TASK DETAILS
Rewrite only the portion of the entries that opens with the line containing "Screen dimensions: 1568x714" and closes with the line containing "click(614, 85)", both lines included. Substitute "Open" for "Switch to" and leave everything else unchanged.

DATA FOR PROCESSING
══════════════════════════════

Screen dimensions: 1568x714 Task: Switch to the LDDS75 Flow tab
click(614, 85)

══════════════════════════════

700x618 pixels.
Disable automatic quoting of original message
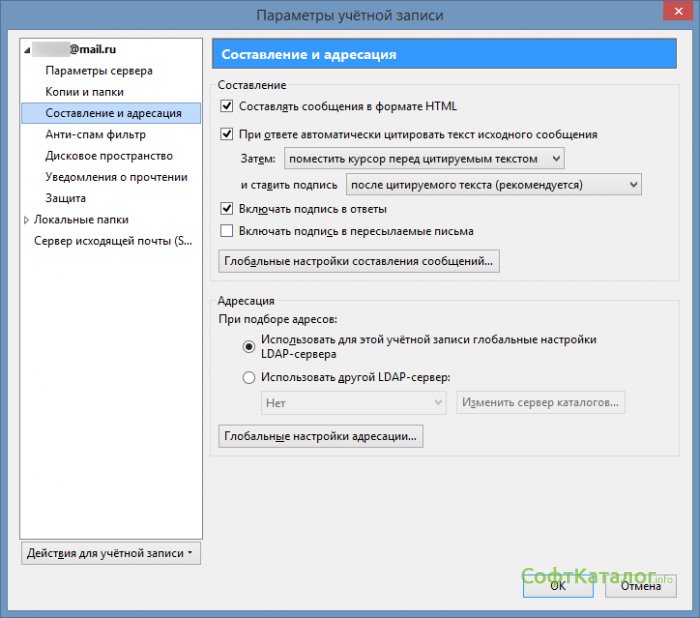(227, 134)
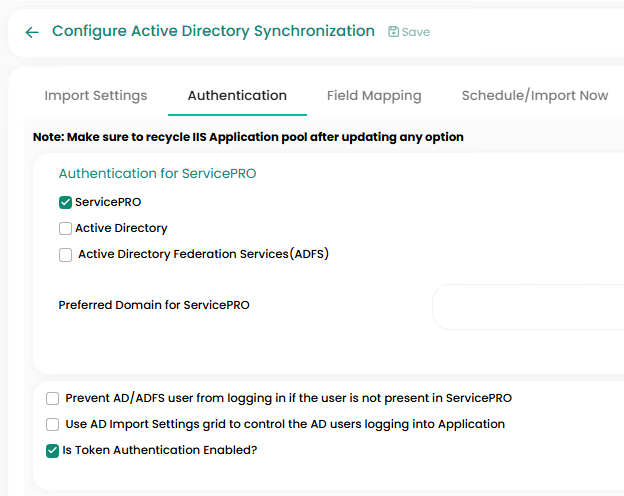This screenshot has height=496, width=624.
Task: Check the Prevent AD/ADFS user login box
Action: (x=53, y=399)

══════════════════════════════

OUTPUT FOR THIS TASK
Screen dimensions: 1568x714 Task: Open the LDDS75 Flow tab
click(614, 85)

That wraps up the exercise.